Erste-Group-Chefanalyst Friedrich Mostböck übt Kritik an der aus seiner Sicht ziemlich undifferenzierten Herabstufung der Bonität von Österreich und acht weiteren Euroländern durch Standard & Poor's (S&P), darunter Frankreich. Beim Staatsschulden-Abbau seien alle Nationen gefordert, neben der Eurozone auch Großbritannien, die USA und Japan. Die Eurozone sei nur "leichter angreifbar" mit einer Währung, aber "17 verschiedenen Zinsen".
Durch S&P seien "jetzt viele Regierungen wachgerüttelt", sagte Mostböck am Montag: "Der Politik muss es gelingen, mit einer effektiven Fiskal- und Finanzpolitik den Schulden gegenzusteuern - auch wenn kein Grund zur Hysterie besteht." Sollte Nachschussbedarf beim Euro-Rettungsschirm EFSF bestehen, seien vor allem Deutschland und Frankreich gefordert.
"Es steht jetzt 2:1 für Österreich"
Österreichische Staatsanleihen könnten sich infolge des Downgradings durch die Ratingagentur S&P zeitweise durchaus verteuern, meint der Erste-Chefanalyst, doch sei hier zuletzt vieles schon eingepreist gewesen.

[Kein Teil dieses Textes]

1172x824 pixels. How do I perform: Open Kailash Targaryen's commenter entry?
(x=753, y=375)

Nach wie vor würden die Investoren heimische Staatsbonds jedoch recht lange halten: "Phasenweise kann es aber schon zu höheren Zinsen führen."

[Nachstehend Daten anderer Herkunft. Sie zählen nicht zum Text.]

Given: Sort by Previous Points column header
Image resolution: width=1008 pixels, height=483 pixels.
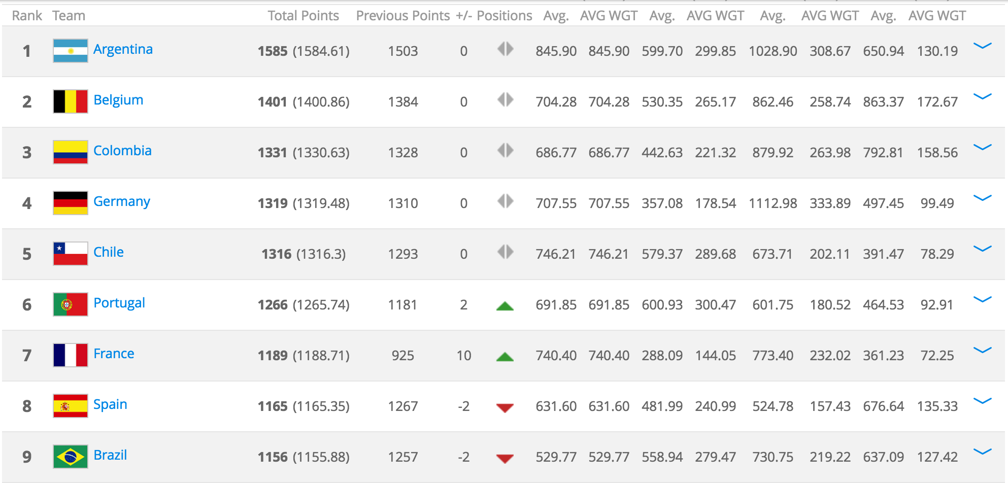Looking at the screenshot, I should click(403, 16).
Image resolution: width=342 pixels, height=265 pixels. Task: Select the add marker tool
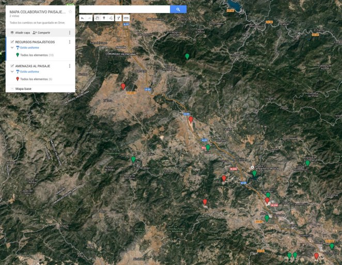point(104,18)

Es bestehe überhaupt kein Grund in Hysterie zu verfallen, wenn nun eine von drei Agenturen Österreich um eine Stufe herabgesetzt habe, betont Mostböck: "Es steht jetzt 2:1 für Österreich - die zweitbeste Note ist noch immer sehr gut." Daher sollte man "nicht die Nerven verlieren".
Ratingagentur mit Rasenmäherprinzip
Er halte aber nichts davon, dass Ratingagenturen "tabula rasa nach dem Rasenmäherprinzip" machen, kritisiert Mostböck, der auch dem Vorstand der European Federation of Financial Analysts Societies (EFFAS) angehört: "Es muss pro Staat sehr, sehr stark differenziert werden - auch zwischen Österreich und Frankreich. Österreich zum Beispiel hat das deutlich bessere AA+-Rating als Frankreich."

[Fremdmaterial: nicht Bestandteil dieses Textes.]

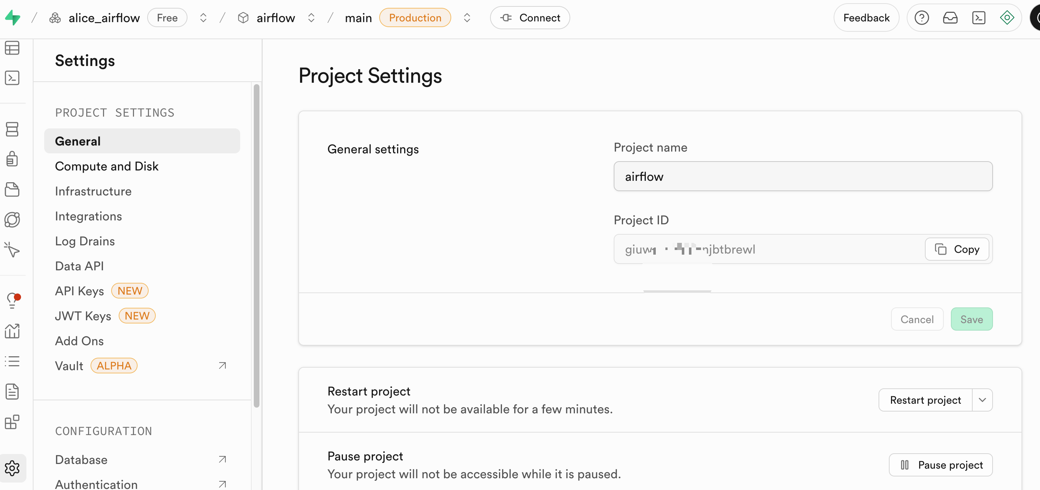This screenshot has width=1040, height=490.
Task: Open the Storage sidebar icon
Action: [x=12, y=189]
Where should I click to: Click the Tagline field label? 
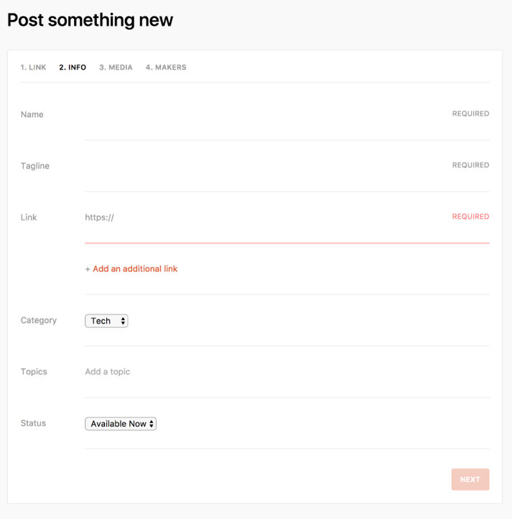click(x=35, y=166)
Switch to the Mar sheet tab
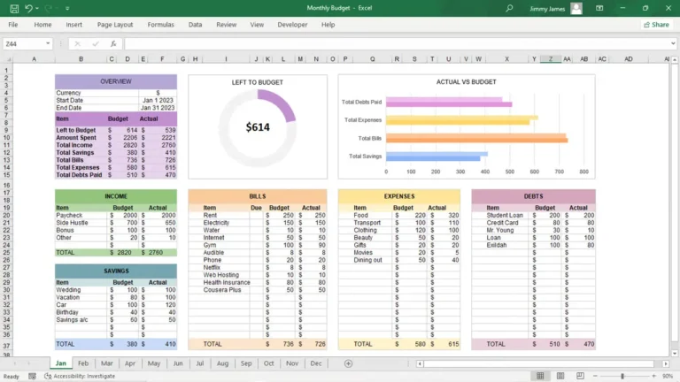The height and width of the screenshot is (382, 680). [x=106, y=363]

Der Ansatz der Verallgemeinerung sei schon 2009 falsch gewesen, als Osteuropa in einem Topf geworfen worden sei. Auch jetzt dürfe eine Ratingagentur nicht auf triviale Weise die europäische Politik über einen Kamm scheren. Aber der Druck sei durch die Herabstufung durch S&P jetzt einmal da. Da müsse sich die Politik, auch ohne Ratingagenturen, etwas einfallen lassen zum Abbau der Schulden - inklusive Großbritannien, den USA und Japan.